It's a bit tricky to provide a reproducible example, but my issue is that I am bringing in a dataset of British Geological Society mineral production data (after some slight tidying in Excel).
Specifically, from this website I'm downloading a .xlsx of production data for the diamond commodity from 2010 - 2020 by all countries.
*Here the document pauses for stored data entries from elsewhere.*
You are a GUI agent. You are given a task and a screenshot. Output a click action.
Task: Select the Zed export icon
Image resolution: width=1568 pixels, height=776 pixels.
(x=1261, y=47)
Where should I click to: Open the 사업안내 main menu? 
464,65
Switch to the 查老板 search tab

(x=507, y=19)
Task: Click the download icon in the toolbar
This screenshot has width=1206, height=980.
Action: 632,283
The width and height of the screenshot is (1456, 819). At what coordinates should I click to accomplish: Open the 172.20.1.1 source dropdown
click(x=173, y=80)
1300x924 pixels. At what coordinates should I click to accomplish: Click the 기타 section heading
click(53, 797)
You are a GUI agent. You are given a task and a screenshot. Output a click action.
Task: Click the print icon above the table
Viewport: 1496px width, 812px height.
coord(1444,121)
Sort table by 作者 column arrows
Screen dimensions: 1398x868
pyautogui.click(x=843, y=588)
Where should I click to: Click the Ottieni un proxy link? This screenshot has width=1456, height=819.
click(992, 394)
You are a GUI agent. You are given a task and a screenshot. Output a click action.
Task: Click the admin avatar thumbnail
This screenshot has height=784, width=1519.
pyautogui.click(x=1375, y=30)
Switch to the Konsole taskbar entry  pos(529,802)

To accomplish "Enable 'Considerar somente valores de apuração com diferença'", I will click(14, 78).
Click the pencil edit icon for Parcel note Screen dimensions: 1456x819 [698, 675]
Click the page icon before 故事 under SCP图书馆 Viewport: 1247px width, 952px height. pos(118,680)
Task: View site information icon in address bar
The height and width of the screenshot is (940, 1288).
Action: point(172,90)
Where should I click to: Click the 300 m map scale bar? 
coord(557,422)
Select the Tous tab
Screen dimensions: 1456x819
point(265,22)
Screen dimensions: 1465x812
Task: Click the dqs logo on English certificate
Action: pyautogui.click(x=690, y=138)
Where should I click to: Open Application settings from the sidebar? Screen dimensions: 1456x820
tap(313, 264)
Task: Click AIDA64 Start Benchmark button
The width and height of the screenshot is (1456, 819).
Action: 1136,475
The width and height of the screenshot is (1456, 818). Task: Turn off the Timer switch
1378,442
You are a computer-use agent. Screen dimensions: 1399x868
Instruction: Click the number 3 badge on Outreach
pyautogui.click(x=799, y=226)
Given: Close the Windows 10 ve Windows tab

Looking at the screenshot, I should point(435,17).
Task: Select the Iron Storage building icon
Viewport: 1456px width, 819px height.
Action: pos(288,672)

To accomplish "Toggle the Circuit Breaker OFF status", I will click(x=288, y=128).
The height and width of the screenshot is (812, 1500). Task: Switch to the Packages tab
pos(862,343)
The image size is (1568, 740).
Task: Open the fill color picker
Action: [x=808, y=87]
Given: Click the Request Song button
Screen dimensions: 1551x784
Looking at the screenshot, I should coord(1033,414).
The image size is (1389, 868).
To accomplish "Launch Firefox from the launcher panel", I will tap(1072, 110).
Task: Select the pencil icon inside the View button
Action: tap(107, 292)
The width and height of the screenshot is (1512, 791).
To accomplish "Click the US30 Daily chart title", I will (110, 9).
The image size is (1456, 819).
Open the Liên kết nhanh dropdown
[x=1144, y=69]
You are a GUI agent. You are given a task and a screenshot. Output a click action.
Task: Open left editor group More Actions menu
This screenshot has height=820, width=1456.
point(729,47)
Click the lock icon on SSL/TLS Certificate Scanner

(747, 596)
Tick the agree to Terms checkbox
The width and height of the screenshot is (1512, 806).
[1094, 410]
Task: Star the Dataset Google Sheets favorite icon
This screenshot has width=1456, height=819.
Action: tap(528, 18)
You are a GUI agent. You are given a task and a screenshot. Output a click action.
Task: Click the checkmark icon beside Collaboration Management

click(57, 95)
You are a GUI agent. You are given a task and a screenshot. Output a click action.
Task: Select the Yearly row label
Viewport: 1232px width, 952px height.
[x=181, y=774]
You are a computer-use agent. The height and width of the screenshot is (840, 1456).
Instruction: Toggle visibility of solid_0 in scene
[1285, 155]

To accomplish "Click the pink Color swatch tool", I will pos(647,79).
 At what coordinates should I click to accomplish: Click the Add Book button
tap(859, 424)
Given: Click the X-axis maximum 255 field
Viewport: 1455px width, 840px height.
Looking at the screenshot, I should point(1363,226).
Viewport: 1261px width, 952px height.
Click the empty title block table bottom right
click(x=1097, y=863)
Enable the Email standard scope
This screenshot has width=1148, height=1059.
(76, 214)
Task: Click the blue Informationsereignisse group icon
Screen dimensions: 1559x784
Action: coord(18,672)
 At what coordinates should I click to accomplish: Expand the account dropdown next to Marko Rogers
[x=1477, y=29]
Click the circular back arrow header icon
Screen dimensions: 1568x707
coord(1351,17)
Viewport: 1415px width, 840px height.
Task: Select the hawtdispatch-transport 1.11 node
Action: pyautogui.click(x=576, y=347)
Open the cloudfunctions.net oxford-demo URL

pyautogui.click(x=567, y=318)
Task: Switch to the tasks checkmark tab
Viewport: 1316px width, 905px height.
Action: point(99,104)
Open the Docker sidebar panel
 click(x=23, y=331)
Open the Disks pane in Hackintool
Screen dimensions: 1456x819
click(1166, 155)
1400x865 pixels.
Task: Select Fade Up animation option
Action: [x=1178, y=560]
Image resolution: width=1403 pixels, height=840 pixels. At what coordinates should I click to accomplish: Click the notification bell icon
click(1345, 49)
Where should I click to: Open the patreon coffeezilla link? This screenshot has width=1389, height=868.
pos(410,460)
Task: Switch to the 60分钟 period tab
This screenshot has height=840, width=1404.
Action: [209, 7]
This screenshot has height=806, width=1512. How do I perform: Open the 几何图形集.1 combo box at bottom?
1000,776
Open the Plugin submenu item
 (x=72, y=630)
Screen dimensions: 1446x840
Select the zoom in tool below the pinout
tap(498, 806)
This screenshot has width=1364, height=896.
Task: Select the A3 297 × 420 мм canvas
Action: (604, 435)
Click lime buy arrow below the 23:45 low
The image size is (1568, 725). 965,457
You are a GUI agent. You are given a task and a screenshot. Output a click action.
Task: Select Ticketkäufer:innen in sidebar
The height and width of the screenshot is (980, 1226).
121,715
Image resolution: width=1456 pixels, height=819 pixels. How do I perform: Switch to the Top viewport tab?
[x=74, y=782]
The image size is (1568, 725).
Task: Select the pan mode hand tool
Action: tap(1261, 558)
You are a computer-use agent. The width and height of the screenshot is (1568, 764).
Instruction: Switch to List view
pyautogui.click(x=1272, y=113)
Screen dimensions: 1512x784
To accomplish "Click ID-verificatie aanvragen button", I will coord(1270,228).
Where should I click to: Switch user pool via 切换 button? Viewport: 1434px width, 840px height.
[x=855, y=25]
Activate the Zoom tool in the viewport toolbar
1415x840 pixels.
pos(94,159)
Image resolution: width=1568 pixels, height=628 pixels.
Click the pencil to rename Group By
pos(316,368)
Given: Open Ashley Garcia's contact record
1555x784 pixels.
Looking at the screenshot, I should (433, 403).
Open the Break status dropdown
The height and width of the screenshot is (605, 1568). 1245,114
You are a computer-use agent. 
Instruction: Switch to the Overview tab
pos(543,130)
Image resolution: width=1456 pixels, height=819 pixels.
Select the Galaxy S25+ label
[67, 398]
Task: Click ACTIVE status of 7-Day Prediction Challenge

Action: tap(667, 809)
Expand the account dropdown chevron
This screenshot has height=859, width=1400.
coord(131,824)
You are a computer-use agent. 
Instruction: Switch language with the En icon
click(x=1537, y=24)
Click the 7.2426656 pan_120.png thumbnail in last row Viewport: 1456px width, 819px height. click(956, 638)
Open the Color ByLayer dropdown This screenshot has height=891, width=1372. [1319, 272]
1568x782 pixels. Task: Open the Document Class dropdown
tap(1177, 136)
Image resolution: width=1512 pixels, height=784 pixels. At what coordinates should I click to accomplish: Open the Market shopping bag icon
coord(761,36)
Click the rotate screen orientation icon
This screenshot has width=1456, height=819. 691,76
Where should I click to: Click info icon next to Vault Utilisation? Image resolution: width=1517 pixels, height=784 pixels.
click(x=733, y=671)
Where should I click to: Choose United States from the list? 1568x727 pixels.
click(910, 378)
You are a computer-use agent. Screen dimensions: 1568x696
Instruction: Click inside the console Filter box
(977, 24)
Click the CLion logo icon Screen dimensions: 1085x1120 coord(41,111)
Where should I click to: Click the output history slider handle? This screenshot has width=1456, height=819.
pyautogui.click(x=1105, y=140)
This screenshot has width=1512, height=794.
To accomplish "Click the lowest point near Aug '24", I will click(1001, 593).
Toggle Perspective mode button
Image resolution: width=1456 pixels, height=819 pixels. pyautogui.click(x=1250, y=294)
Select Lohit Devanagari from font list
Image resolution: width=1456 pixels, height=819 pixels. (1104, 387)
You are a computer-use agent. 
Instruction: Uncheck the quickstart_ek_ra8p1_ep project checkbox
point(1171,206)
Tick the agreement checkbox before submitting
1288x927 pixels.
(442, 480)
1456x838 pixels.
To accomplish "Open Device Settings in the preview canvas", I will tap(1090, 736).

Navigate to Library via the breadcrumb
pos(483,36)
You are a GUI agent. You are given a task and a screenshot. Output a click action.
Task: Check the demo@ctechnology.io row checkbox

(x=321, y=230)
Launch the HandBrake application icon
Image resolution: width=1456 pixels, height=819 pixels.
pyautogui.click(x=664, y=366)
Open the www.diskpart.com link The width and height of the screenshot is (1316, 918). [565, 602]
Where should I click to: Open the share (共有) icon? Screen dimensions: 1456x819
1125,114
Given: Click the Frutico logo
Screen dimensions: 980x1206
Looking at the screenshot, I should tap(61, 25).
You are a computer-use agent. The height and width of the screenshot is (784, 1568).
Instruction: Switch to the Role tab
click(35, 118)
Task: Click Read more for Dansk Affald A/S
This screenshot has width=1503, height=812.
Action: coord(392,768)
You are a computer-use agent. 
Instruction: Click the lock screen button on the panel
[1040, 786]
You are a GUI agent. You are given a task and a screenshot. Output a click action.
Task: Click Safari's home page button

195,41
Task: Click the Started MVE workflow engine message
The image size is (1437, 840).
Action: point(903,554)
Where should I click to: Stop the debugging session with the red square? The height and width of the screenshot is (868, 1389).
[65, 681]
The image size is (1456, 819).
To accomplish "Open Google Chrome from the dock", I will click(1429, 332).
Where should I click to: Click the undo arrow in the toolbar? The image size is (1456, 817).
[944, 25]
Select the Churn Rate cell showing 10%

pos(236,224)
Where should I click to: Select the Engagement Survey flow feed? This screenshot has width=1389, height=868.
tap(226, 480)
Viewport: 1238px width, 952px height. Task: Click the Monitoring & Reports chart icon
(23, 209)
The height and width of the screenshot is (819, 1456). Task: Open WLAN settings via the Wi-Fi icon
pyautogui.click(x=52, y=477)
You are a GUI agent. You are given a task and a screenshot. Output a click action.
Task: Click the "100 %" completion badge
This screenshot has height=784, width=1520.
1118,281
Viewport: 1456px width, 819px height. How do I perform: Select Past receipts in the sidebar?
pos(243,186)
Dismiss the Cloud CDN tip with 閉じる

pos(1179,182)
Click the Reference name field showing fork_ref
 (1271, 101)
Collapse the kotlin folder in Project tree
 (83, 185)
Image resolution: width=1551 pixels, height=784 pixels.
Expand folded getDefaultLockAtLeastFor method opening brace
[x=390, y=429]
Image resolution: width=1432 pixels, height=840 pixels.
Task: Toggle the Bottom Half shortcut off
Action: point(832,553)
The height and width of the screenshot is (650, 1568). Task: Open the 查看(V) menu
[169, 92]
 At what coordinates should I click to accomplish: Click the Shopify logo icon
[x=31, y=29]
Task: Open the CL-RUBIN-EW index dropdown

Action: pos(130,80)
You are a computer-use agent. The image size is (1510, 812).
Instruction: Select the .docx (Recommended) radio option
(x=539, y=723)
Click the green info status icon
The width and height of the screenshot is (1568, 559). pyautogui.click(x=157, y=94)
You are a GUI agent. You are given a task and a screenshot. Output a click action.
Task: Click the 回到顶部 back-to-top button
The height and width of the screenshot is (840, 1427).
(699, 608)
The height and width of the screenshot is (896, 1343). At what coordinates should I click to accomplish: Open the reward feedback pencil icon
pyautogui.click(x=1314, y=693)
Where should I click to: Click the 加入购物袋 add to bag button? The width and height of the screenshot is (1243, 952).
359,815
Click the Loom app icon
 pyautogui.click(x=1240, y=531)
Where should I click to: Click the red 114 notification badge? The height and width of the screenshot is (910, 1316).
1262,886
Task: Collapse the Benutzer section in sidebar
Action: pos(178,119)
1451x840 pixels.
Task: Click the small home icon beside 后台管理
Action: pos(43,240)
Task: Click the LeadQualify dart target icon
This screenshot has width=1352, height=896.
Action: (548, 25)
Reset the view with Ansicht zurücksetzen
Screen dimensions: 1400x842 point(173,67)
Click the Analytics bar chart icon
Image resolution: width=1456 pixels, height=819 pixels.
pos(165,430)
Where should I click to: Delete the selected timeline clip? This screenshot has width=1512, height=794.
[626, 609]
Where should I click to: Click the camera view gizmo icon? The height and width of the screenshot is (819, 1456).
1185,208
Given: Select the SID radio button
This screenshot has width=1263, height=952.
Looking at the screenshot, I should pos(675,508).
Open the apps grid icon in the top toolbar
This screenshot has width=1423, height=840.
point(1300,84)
When I bring it into R via readxl, the first column name has random characters appended to it -- so instead of Country
, it reads \r\n\tCountry
.
From poking around at other answers, I feel like this could be some strange SQL artifact in the original dataset (?), and I read that you could set readxl with specific encoding to prevent this, but it seems like readxl doesn't take that argument anymore.
My code:
library(tidyverse)
library(readxl)
# Set working directory.--------------------------------------------------------
setwd("Filepath/Project")
# Load data.--------------------------------------------------------------------
df <- read_xlsx("Filepath/Diamond Datasheet.xlsx")
And the head(df) output:
# A tibble: 6 x 12
`\r\n\tCountry` `2010` `2011` `2012` `2013` `2014` `2015` `2016` `2017` `2018` `2019` `2020`
<chr> <dbl> <dbl> <dbl> <dbl> <dbl> <dbl> <dbl> <dbl> <dbl> <dbl> <dbl>
1 Angola 8362139 8328519 8330996 8601696 8791340 9018942 9021767 9438802 8.41e6 9.15e6 7.73e6
2 Australia 9997752 7561487 8625996 11481749 9288118 13560795 13958000 17135000 1.40e7 1.22e7 9.98e6
3 Botswana 22019000 22903000 20478000 22597000 24658000 20824000 20954000 22900000 2.74e7 2.37e7 1.69e7
4 Brazil 25394 45536 46292 49166 56923 31826 183500 254896 2.51e5 1.66e5 1.25e5
5 Cameroon 6000 6000 5000 5000 6000 4500 3000 3500 3.6 e3 3.5 e3 4.2 e3
6 Canada 11773000 10795000 10529215 10561600 12082000 11677472 11103500 23198761 2.28e7 1.85e7 1.50e7
The \r\n\tCountry
bit is the weird part to me. Many thanks for any advice.